Evolution: Studying the Engine from Music’s Slipstream

Newport Folk Festival, July 1965

You Can’t Stop The Future, thought Bob Dylan as he glared back into the harsh, stunned gawk of the crowd. Like an ocean of earthy colours and unwashed beards they froze in the bloated summer dusk; bloated like the ozone of a blistering stormcloud. They twitched as  Dylan, all black leather and loud, ‘fuck you’ orange shirt, armed himself with an electric stratocaster and jammed a buzzing lead into it. Charged with sizzling defiance, Dylan and his band (recruited at the last moment, upon hearing festival snobs heckle the electric Paul Butterfield Blues Band) gritted their teeth and hurtled into a squawking, feverish ‘Maggie’s Farm’.

The audience howled like a huge, spurred beast as the raggedy speakers shrieked and thundered with lusty vigour. Pete Seeger, an architect of the world that Dylan had just declared war on, grabbed an axe and stomped towards the soundboard.

Or, so they say.

Music is not a static phenomenon; it’s constantly evolving. It writhes like a snake as it slides through time, one eye on its dust trail but always moving forward. The relationship between two forces defines its motion – innovation and recreation. Both these occur because of different, but equally human tendencies.

Our tendency towards repetition is not just due to a lack of cosmic, revelatory inspiration. We are an expressive consciousness, and make no bones about it – we cherish our expression because without it, we have nothing. Others’ expression becomes our expression – the gloomy teenager squinting through his dye-smudged fringe finds catharsis in screamo music because its screams become his screams when his voice can barely croak - if it wasn’t for this power to make music our own, it would be useless to us. This leads us to be defensive, even possessive; specifically, of whatever output we associate with ourselves - musical styles become the delegates for communities or sets of ideals, and whether they like it or not, the expectation of musicians becomes to represent these with honesty and integrity - in an ‘authentic’ way that can be understood in the same way as its predecessors. David Huxley goes on to define ‘authenticity’ as centring around a ‘pure core’ of a style’s early and original version, to be denied to later ‘debased’ forms, which are often considered inferior.

Bob Dylan, clearly a victim of such an attachment, endured the crowd’s predatory hissing for just three songs before he ran out of fight. He sulked off and returned with an acoustic guitar and his tail between his legs. The crowd glared like a stern schoolteacher who had just ironed out the misbehaviour of a mischievous pupil.  The interesting thing was; the music they mollycoddled such that any bending of its shape was considered blasphemous, was not even their own – these were city kids, most of them had never even seen the Appalachian wilderness or the feral Delta floodplains where their music had first drawn breath.

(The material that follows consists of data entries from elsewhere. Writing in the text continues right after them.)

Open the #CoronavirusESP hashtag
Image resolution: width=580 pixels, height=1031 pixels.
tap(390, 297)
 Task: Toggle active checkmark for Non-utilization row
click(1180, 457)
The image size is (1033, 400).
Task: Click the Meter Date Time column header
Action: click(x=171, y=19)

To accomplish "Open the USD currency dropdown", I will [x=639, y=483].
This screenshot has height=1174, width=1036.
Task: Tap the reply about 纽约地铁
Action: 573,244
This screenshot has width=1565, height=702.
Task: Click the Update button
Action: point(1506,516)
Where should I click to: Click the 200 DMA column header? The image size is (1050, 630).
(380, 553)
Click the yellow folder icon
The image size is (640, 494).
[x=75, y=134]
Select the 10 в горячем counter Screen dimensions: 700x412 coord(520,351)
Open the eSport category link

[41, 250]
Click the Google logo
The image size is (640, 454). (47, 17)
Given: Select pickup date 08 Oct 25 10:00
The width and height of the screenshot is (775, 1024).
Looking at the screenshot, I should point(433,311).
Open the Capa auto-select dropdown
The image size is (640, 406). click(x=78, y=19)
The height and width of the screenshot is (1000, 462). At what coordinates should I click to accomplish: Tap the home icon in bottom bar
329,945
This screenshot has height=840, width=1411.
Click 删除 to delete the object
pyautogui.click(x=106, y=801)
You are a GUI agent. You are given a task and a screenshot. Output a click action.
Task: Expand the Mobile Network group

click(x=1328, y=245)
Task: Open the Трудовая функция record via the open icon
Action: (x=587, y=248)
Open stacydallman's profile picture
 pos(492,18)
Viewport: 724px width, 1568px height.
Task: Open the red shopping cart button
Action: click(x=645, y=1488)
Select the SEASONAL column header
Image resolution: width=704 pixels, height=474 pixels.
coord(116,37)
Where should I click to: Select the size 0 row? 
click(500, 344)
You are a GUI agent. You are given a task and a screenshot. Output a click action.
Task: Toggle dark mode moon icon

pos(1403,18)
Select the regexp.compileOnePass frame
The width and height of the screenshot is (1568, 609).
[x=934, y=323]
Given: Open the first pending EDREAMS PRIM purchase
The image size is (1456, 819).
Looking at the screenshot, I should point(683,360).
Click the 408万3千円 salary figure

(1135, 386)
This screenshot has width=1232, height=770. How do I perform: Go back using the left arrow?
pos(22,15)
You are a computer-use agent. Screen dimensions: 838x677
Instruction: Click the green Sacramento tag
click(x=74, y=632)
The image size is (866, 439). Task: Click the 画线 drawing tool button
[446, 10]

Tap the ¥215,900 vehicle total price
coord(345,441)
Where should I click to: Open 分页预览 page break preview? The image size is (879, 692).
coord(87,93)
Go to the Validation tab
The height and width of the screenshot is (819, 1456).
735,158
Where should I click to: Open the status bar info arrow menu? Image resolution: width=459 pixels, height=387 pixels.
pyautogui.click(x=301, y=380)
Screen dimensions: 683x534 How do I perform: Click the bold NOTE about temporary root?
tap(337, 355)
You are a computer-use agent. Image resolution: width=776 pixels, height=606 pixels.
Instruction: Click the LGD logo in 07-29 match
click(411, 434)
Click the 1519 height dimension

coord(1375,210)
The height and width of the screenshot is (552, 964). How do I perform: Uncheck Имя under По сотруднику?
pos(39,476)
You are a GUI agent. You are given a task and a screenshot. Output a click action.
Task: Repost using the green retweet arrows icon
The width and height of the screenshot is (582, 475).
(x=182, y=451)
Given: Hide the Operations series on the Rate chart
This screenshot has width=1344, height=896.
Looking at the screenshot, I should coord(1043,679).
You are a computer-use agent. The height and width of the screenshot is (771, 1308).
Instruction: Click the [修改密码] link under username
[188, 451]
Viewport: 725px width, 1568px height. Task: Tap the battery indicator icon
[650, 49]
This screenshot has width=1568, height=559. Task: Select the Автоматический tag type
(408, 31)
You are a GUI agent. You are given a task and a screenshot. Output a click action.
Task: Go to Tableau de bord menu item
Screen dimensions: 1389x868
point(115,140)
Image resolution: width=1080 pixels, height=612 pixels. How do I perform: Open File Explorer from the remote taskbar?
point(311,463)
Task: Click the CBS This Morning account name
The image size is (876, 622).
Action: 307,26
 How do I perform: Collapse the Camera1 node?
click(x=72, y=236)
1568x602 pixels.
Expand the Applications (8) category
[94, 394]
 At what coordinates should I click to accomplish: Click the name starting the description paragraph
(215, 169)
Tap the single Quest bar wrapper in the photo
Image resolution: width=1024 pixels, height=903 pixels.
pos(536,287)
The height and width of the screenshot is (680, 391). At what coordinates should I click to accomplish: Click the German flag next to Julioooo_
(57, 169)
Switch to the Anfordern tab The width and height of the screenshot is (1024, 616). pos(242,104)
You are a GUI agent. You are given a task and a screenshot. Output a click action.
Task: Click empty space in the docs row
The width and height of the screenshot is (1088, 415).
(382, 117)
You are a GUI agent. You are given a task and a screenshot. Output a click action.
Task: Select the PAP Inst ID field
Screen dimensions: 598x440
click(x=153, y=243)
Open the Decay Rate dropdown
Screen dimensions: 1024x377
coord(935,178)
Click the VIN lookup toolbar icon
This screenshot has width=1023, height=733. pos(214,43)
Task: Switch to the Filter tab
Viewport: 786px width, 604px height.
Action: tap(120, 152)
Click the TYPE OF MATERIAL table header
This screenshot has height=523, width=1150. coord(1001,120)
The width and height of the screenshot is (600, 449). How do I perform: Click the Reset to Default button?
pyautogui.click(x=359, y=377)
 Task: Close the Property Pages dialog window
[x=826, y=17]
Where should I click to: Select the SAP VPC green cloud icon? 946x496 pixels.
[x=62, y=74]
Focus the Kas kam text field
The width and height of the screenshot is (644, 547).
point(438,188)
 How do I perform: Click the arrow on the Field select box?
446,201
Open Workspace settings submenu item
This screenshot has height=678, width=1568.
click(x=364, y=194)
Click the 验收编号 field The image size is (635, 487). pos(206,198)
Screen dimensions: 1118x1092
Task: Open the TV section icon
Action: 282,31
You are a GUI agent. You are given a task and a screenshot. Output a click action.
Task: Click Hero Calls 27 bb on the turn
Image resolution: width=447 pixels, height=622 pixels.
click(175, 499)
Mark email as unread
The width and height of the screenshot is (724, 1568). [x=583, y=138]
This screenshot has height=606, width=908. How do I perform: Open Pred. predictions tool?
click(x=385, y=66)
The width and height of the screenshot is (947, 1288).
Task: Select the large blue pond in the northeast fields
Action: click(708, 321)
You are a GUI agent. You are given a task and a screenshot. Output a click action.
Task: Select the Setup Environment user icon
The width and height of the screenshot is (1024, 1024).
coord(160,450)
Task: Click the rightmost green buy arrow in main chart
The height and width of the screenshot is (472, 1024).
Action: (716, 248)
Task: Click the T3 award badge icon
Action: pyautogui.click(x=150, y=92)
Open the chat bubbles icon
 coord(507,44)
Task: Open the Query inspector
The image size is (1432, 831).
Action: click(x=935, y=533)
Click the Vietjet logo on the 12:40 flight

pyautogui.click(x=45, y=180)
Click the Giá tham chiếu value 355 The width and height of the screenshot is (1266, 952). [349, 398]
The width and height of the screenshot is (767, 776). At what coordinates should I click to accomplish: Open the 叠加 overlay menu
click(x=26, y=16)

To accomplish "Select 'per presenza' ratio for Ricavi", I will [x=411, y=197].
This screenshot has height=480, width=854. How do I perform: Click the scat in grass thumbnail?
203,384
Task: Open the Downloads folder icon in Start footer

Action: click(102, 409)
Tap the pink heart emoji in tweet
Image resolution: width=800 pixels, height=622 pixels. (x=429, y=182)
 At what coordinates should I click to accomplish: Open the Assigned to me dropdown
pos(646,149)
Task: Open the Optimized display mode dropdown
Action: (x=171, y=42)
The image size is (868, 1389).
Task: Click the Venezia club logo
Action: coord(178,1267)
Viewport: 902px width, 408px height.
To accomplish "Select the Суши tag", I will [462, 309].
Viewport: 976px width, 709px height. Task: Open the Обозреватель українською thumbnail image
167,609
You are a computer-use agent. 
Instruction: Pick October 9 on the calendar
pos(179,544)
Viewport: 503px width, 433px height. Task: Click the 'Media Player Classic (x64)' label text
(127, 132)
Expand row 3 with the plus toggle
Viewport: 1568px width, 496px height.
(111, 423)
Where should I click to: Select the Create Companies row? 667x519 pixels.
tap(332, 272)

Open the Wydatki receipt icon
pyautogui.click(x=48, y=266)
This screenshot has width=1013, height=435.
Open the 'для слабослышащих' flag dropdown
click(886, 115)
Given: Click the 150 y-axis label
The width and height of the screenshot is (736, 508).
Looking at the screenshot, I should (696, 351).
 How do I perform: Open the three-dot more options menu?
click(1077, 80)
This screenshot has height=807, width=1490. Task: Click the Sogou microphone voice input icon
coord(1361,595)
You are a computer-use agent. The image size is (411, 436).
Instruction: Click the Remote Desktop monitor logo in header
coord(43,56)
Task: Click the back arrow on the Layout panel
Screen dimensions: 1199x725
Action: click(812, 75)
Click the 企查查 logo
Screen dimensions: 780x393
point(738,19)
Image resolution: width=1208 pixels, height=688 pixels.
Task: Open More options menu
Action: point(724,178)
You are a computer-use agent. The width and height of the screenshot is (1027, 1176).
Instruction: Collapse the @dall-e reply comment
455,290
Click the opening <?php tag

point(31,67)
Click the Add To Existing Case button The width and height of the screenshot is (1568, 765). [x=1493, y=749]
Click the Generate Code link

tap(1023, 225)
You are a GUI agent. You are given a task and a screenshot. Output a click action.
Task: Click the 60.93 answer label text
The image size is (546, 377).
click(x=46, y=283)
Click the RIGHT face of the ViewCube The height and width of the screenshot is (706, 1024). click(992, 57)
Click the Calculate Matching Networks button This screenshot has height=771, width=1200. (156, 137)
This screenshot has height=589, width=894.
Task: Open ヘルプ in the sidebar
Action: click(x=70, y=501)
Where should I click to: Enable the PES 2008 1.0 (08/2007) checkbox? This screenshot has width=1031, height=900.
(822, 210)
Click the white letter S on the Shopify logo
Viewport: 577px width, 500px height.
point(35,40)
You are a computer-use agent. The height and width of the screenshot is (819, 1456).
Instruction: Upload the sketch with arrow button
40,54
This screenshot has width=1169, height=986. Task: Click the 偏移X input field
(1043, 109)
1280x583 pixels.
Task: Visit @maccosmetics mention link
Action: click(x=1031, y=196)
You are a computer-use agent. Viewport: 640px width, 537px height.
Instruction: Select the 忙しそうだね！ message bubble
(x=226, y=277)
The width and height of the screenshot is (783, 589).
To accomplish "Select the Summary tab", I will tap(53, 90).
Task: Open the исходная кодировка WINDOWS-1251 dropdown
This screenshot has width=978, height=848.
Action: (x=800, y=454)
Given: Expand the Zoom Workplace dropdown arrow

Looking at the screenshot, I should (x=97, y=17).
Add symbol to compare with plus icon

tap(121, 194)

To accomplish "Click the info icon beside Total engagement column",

The folk revival scene blacklisted Dylan shortly after Newport. However, artists are often rejected before they even start. There were howls of laughter in the grotty linoleum-floored dives of Memphis when Elvis first presented his goofy black man impression. And as the first white rapper to hit the mainstream, it took time for Eminem to be taken seriously. But just look at the technicolored rock and hip hop of today – all boundaries are broken in time.

And those who break the boundaries - the devisers of fresh ways to express and celebrate humanity - become our saints. A new music will eventually take a position as the ‘pure core’ for a new authenticity to encircle, but until we understand them, and have build communities around them to feel safe in; they are the enemy. We are threatened by change until after it’s happened – but although innovation may seem subversive, it doesn’t require the destruction of the past – for example, when punk came it may have seemed to redefine rock and roll, but just a few years later the nostalgia for those earlier clichés it supposedly laid to waste was already manifesting, swollen and exaggerated, in its descendants.

Although we attack those who have nothing new to bring to the table, Hugh Barker suggests that authenticity is often seen as an artist’s ‘sine qua non’. They are under constant surveillance to prove that their loyalties are with the audience and the music, not with themselves and their own success. As that success is usually an artist’s true agenda, it’s not difficult to see why the ideal most often betrayed is materialism.

Nashville, Tennessee. Rosie-cheeked, glossy men and women drift in and out of the shiny corporate buildings of ‘Music Row’- the industrial conveyor belt of Nashville’s chief export: slick, pre-packaged, chart-ready country music. Inside one such building, Chet Atkins - godfather of ‘The Nashville Sound’ - is being asked exactly what that sound is. He jangles his change-heavy pocket.

“That’s what it sounds like. It’s the sound of money.”

You would think, with its rustic origins replaced with generic session playing, over-production and commercially minded compromise, that Nashville country would suffer from poor credibility– and yet it dominates the US market. We shouldn’t be surprised however, in the pop media’s age of power, that the Nashville Sound has come to define what ‘country music’ actually is.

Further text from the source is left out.